August 20, 1991|By Colleen Pierre, R.D.

"My daughter is losing weight by eating 2,000 calories a day, and exercising regularly.

"She's not losing fast -- just a quarter to a half pound a week.

"She exercises for about an hour each day, alternating free-weight workouts with aerobic conditioning on equipment such as stair climbers or stationary bikes. And she eats 2,000 calories a day of healthy, good-for-you food that includes six ounces of lean meat, chicken or fish, three servings of non-fat dairy foods, plenty of fruits, vegetables and whole grain bread products, just a few teaspoons of added fat each day, and a little sweet treat every now and then. She is never starving, so she doesn't binge."

This real life example embodies the principles of weight management currently being promoted by a number of scientific organizations. The U.S. Dietary Guidelines, published last fall by the departments of Agriculture and Health and Human Services, suggested slowing weight loss to a rate of no more than one-half to one pound a week.

A June article in the New England Journal of Medicine reviewed data from the Framingham heart study, which shows that yo-yo dieters, people who repeatedly lose then regain weight, are twice as likely to face heart disease and death than people with stable weight. This holds true for thin as well as obese people, and is most prevalent among women ages 30 to 44.

Other studies have shown that starvation-type dieting triggers binge eating, resulting in lost weight being regained.

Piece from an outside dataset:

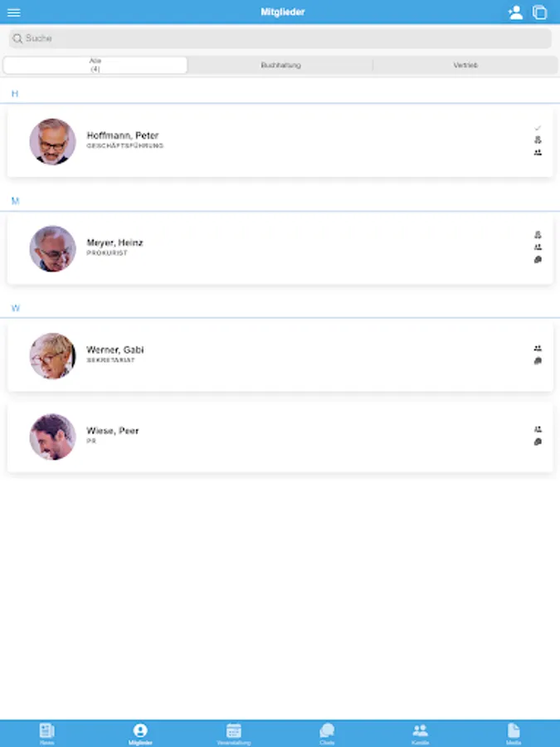Focus the Suche search field
Image resolution: width=560 pixels, height=747 pixels.
click(280, 38)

In fact, despite our national obsession with dieting, we are getting fatter and fatter.

Given the mounting evidence that we would all be better off dieting less, eating more and getting a little exercise, you would think we'd breathe a collective sigh of relief, then relax and enjoy life.

But old habits die hard.

I am continually amazed at the number of people who listen to all that, say they agree with it, then suggest I help them with "just one more quick weight loss diet to get back to normal, and then I'll eat right."

The crux of the matter, of course, is that you're not going to get back to normal until you learn to eat normally every day.

In 1970, Roy Ald wrote "The Skinny Look Cook Book" in which he suggested we all learn "to live it, not die it." That was sage advice then and it still applies today.

Colleen Pierre, a registered dietitian, is the nutrition consultant to the Union Memorial Sports Medicine Center in Baltimore and national spokeswoman for the American Dietetic Association.